■ To do:
Copy every line that holds the string "System" from the data below.
== Record extracts ==
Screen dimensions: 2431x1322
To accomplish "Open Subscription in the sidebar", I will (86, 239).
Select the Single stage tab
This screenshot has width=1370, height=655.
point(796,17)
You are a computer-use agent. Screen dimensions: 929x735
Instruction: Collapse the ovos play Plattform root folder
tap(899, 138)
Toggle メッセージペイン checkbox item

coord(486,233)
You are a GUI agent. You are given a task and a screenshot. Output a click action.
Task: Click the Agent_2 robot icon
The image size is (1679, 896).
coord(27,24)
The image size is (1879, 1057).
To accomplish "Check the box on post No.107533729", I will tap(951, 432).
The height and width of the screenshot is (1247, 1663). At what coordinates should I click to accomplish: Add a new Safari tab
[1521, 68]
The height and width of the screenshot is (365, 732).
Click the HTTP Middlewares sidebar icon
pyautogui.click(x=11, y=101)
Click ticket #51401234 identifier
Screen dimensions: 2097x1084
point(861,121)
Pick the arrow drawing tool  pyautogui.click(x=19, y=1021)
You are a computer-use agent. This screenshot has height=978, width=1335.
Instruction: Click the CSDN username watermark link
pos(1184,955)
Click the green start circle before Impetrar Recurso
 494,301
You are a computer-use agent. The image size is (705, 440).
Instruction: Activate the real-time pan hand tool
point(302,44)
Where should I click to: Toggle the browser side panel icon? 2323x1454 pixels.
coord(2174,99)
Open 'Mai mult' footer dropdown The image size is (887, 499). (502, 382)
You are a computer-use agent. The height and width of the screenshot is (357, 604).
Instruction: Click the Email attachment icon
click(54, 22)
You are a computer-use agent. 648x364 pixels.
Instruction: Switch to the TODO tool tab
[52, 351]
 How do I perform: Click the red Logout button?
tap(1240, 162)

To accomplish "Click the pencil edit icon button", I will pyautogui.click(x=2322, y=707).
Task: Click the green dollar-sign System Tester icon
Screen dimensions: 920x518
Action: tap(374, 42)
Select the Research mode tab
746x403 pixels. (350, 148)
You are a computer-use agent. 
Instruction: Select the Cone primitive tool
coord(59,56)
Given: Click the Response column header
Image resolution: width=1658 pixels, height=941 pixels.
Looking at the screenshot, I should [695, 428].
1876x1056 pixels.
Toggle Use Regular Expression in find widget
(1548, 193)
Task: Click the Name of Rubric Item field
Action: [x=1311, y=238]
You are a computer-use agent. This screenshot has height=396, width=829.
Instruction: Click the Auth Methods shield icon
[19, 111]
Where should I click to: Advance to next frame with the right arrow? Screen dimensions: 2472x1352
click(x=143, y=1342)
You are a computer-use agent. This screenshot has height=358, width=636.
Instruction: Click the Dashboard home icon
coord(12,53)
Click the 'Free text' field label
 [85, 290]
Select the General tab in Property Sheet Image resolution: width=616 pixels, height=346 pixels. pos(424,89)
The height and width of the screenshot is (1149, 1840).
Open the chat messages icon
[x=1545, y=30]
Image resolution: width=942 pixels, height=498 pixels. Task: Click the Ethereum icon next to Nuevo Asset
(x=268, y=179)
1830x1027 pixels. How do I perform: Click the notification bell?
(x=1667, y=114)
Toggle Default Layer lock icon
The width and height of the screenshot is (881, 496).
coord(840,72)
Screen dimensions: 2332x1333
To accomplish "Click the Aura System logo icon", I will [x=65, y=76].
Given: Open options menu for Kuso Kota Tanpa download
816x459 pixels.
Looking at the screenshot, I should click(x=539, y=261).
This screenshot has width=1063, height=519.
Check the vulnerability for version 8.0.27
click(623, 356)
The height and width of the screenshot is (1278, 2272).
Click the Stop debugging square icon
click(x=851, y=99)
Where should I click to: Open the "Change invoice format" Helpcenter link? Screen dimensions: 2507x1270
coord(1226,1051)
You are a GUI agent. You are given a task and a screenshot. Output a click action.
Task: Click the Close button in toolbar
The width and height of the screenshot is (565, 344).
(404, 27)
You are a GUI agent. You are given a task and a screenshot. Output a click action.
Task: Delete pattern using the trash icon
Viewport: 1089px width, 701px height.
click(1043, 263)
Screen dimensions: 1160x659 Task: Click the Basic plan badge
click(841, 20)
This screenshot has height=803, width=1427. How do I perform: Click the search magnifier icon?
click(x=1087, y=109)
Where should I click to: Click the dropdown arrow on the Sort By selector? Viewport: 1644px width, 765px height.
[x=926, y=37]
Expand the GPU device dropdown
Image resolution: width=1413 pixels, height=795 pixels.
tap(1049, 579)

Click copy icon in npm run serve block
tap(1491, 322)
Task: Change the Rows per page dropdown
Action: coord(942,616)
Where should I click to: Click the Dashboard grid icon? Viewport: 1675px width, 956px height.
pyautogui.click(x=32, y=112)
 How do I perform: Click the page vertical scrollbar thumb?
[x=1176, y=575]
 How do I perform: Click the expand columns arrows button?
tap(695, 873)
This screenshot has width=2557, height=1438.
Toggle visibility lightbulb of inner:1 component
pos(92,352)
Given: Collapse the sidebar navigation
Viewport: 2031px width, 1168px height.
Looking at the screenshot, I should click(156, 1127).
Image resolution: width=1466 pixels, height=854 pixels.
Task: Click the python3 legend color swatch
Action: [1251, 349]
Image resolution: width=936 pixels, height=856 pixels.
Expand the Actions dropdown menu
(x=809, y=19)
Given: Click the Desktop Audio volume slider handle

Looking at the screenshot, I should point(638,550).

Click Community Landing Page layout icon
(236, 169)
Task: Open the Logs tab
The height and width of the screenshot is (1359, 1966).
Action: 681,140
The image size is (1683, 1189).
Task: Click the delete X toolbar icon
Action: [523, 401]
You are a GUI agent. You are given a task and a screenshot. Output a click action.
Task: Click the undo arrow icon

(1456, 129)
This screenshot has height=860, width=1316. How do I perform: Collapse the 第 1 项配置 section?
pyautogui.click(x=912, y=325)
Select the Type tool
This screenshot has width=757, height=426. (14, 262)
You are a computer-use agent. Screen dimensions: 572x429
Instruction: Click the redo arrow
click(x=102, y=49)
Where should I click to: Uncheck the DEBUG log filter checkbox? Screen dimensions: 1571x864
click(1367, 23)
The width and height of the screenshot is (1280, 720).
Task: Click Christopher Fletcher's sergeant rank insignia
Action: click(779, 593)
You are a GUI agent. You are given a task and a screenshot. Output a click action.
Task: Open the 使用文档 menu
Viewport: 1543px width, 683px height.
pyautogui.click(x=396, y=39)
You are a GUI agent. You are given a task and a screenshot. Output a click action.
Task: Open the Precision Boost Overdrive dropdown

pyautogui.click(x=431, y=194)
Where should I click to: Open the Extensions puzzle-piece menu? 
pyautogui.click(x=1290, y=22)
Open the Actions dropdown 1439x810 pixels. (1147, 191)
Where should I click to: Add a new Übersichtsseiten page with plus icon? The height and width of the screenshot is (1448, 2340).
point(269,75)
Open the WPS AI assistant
===
■ Solution to the problem:
Task: Click the green dollar-sign System Tester icon
To accomplish "Click the Aura System logo icon", I will [x=65, y=76].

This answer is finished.